§ **BRONTEKST**
-.-.-
De gemotiveerde beslissing van de secretaris-generaal tot erkenning of het gemotiveerde voornemen van de secretaris-generaal om de erkenning te weigeren wordt met een aangetekende brief aan de vereniging meegedeeld.

De brief waarin het voornemen aan de vereniging wordt meegedeeld, vermeldt ook de mogelijkheid en de voorwaarden om een bezwaarschrift in te dienen.

ART. 27.

Op straffe van niet-ontvankelijkheid kan de vereniging tot uiterlijk dertig dagen na ontvangst van het voornemen, vermeld in artikel 26, 2e lid, met een aangetekende brief een gemotiveerd bezwaarschrift indienen bij de administratie. Het bezwaarschrift wordt behandeld overeenkomstig de regels die zijn vastgesteld bij of krachtens hoofdstuk III van het decreet van 7 december 2007 houdende oprichting van de Strategische Adviesraad voor het Vlaamse Welzijns-, Gezondheids- en Gezinsbeleid en van een Adviescommissie voor Voorzieningen van Welzijn, Volksgezondheid en Gezin.
-.-.-
§ **AANGELEVERD MATERIAAL**
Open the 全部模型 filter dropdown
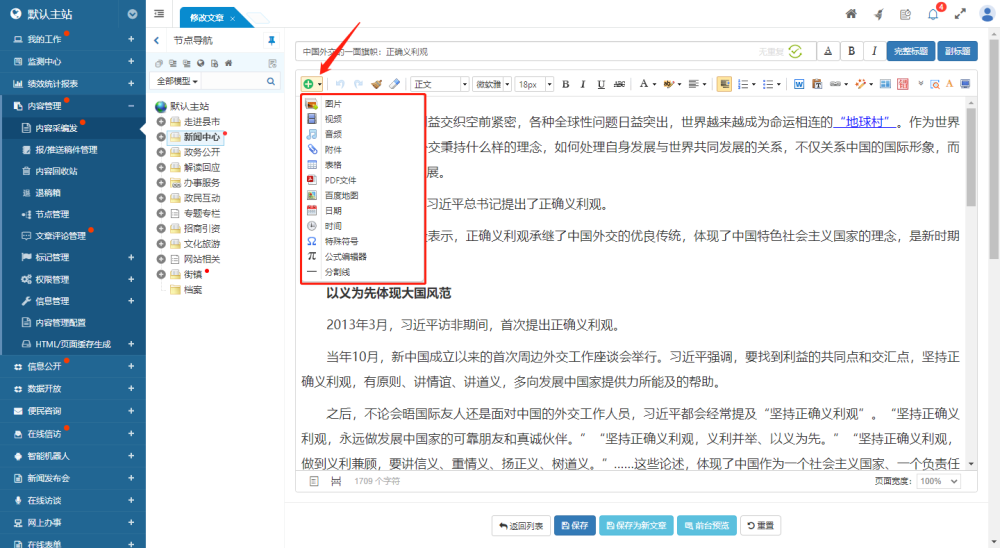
-.-.-
§ **OPDRACHT A**
Tot hoeveel dagen na ontvangst van het voornemen kan de vereniging volgens de brontekst een bezwaarschrift indienen?
§ **OPDRACHT B**
Vat de brontekst samen in twee zinnen.

§ **VOLLEDIG ANTWOORD A**
Tot uiterlijk dertig dagen na ontvangst van het voornemen.

§ **VOLLEDIG ANTWOORD B**
De gemotiveerde beslissing tot erkenning of het gemotiveerde voornemen om de erkenning te weigeren wordt met een aangetekende brief aan de vereniging meegedeeld, en de brief met het voornemen vermeldt ook de mogelijkheid en de voorwaarden om bezwaar in te dienen. Op straffe van niet-ontvankelijkheid kan de vereniging tot uiterlijk dertig dagen na ontvangst van het voornemen met een aangetekende brief een gemotiveerd bezwaarschrift bij de administratie indienen, dat wordt behandeld volgens de regels van hoofdstuk III van het decreet van 7 december 2007.